Por exemplo, quando dizem que não querem encher o mundo de filhos sem ter como cuidar, ou quando evidenciam desencanto pela profissão docente e afirmam que não acham justo professor ser tão desvalorizado, já que é uma profissão tão importante, eles estão de fato pensando além da dimensão individual. Manifestam desejo por emancipação feminina, quando recusam a vida de “dona de casa” sustentada e mandada pelo marido. Demandam por espaços de participação, embora rechacem as formas ortodoxas de participação via partidos políticos, por desacreditarem que podem ajudar a melhorar o mundo dessa forma. Nesse sentido, o grupo de jovens das igrejas (sobretudo católica, mas também evangélica) é o meio privilegiado de participação e de contribuição para a construção de um mundo melhor para esses jovens. Sonham em constituir famílias, mas esta não é a prioridade, evidenciando preocupação inicial com o futuro deles próprios e dos eventuais filhos que possam vir a ter. Sendo assim, o casamento, embora importante para muitos, é algo que pode esperar. Já a continuidade dos estudos, que ganha centralidade em muitos dos projetos, está fora do campo de possibilidades de boa parte desse grupo.

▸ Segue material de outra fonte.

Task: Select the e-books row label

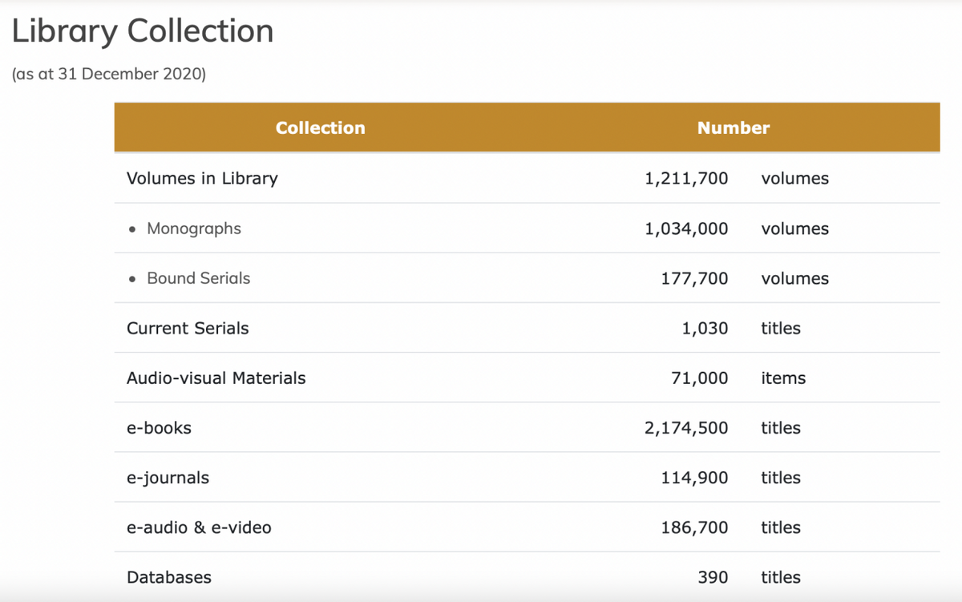Action: click(x=159, y=428)
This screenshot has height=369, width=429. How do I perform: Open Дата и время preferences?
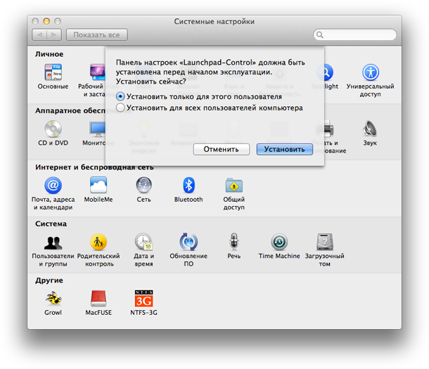[x=143, y=242]
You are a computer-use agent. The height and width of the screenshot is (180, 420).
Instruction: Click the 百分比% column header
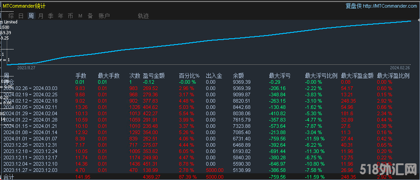point(189,76)
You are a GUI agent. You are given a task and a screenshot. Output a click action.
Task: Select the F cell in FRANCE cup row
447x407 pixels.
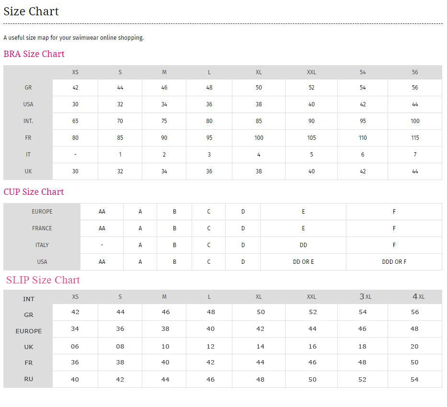[x=394, y=228]
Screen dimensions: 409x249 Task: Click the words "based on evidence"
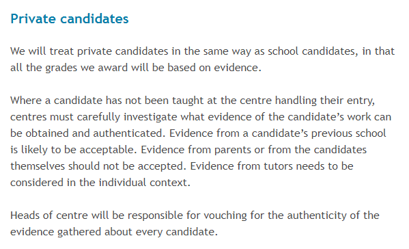click(x=212, y=68)
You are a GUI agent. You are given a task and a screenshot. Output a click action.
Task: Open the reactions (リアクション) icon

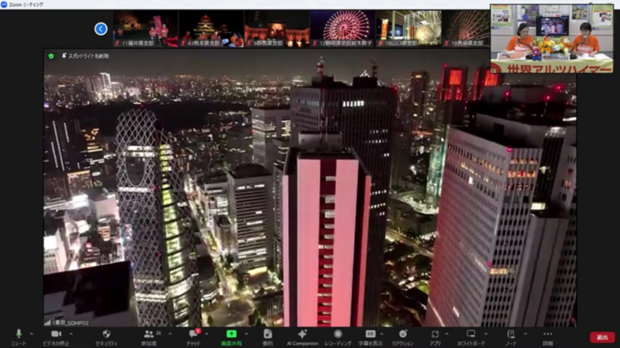coord(402,335)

Em relação ao modo de elaboração dos projetos e a forma como os expressam, embora tenham sido apresentados aqui de forma categorizada, não significa que são estanques, imutáveis, rígidos ou definitivos. Ao contrário, os projetos são dinâmicos e, de certa forma, ziguezagueantes. Podem mudar de acordo com as circunstâncias, com os valores vigentes em determinados momentos da vida, com as interações sociais, com os

196 contextos e até com os suportes com quais contam. Sendo assim, vale lembrar que “o que a noção de projetos procura é dar conta da margem relativa de escolha que indivíduos e grupos têm em determinados momentos históricos de uma sociedade.” (VELHO, 2004, p. 107).

Nesse processo, a dimensão do reconhecimento teve lugar privilegiado em meio às demandas dos jovens. O reconhecimento depende dos valores vigentes em determinados contextos histórico-culturais, ou seja, alguém é ou não valorizado e reconhecido se responde às expectativas que correspondem aos valores daquele contexto. Foi a partir da demanda por reconhecimento que a categoria “ser alguém na vida” emergiu com bastante força neste estudo, ganhando centralidade e sendo expressa objetivamente, sobretudo por aqueles dos extratos economicamente inferiores do grupo social estudado. Para os demais a ideia também esteve muito presente, embora esses não a manifestassem verbalmente como o faziam os mais pobres, moradores das comunidades rurais. Assim, considero que essa é uma categoria que merece estudos mais aprofundados, visto que parece sinalizar para uma categoria que diz de um ethos de classe, característico de alguns grupos das classes populares, uma vez que não o identifiquei em todos os sujeitos desse grupo nem em outros estudos que tratam do tema, relativo a jovens mais abastados.